In Second Heaven with Sarah Jane Morris (Live Music Review)

BY her own frank admission, Sarah Jane Morris is menopausal, causing her to break out into hot sweats on stage.

But the flushes and the occasional waving of  a cooling red paper fan have done nothing to dampen her mercurial stage presence and her ability to mesmerise an audience.

As evidenced by her recent 102-minute set at Brassiere Zedel, a stone’s throw from London’s Piccadilly Circus, 57 year old Morris is very much in sparkling form. Not one of the 12 songs she performed failed to hit the right note with the evening finishing far too early with a rousing rendition of ‘I Shall be Released’ which had the sell-out crowd screaming for more (she would have obliged if it was not for the fact that the room had to be turned around quickly for La Voix and her pianist).


The ex-lead singer of 1980s band The Republic delivered a performance that displayed the full range of her talent. She was superbly accompanied on stage by guitarists Tony Remy and Tim Cansfield (wonderful on vocals in Morris’s version of ‘Piece of My Heart’ where he adds’ I wish Trump would go away’).

Her love of some of the musical greats was evidenced by nerve tingling versions of John Lennon’s ‘Imagine’ and Billy Paul’s ‘Me and Mrs Jones’ (a track which Morris, with delight, tells the audience she originally cut in 1989 only for it to be banned by the BBC for its lesbian bent).
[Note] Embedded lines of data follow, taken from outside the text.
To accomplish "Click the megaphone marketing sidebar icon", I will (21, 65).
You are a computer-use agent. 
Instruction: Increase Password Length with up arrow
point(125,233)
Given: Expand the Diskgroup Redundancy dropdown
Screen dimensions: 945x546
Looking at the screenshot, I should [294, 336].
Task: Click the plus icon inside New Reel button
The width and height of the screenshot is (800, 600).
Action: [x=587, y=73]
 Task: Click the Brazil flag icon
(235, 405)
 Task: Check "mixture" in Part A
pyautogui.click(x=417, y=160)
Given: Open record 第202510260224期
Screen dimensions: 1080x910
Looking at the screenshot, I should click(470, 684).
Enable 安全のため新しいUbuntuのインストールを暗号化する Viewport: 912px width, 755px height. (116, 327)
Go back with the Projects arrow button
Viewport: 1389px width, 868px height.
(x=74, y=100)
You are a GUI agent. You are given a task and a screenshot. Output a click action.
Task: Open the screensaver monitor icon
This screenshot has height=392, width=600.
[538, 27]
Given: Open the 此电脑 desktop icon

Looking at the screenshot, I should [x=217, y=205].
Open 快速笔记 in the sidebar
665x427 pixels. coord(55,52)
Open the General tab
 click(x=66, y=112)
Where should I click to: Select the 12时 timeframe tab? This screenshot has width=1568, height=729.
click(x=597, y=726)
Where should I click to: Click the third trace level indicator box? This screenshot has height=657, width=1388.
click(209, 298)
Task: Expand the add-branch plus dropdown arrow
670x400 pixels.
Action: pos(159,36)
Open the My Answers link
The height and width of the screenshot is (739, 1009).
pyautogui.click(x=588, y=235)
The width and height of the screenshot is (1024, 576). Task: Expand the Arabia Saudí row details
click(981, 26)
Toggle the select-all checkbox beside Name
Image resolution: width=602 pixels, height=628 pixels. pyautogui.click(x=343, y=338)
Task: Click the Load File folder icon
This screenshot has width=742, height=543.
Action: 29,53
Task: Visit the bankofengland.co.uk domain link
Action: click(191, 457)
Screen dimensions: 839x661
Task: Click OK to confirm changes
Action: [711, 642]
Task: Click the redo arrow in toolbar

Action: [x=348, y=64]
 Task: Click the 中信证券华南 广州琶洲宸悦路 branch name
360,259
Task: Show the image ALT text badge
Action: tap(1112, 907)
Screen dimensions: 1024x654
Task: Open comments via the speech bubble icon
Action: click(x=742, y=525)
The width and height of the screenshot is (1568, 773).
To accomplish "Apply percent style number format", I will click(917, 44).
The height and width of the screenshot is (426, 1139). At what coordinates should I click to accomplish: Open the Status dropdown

Her voice reached depths so low on ‘Wild Flowers‘ (a tribute to her mother) it reminded everyone why she was so key to the success of the Communards in the late 1980s as a counterpoint to the falsetto voice of Jimmy Somerville.

And of course, a Sarah Jane Morris concert would not be complete without her vehement support of the dispossessed, the oppressed, refugees and love over war. As she implores at the end of her version of Imagine:  ‘peace in my name’, ‘love in my name’, ‘no war in my name’.

Although Morris’s latest album (Compared to What, performed with Antonio Forcione) did not get an airing, tracks on the brilliant Bloody Rain (2014) were played including ‘On my Way to You’ and ‘Deeper Well’ where Remy’s exemplary guitar work comes to the fore.

Morris is an extraordinary singer, as comfortable in the cramped confines of Brassiere Zedel (Crazy Coqs) as she is at Ronnie Scott’s Jazz Club or the vastness of the Union Chapel in London’s Islington. Her voice is captivating.


She has a canny skill of building a quick rapport with her audience by being slightly self-deprecating and refreshingly honest about her personal life (the love of her late mother, her errant father and husband Mark Pulsford who she married in a humanist wedding at Chelsea’s legendary Jazz club 606). And of course, her menopause. By the way, she also thanked the audience for selling out Crazy Coqs on a Tuesday night (a nice touch).

Her songs are heartfelt and occasionally her voice will hit a nerve ending which will send you into ecstasy. A better experience than any drug or glass of Picpoul will give you.

With a string of concerts scheduled in the coming months (everywhere from Birmingham, Colchester to Royal Tunbridge Wells and London) she is well worth searching out.

Don’t worry about who she will be on stage with (Antonio Forcione or Remy and Cansfield).

Menopause or no menopause, it will be a treat. I promise you. A musician at the top of her profession, impassioned and passionate.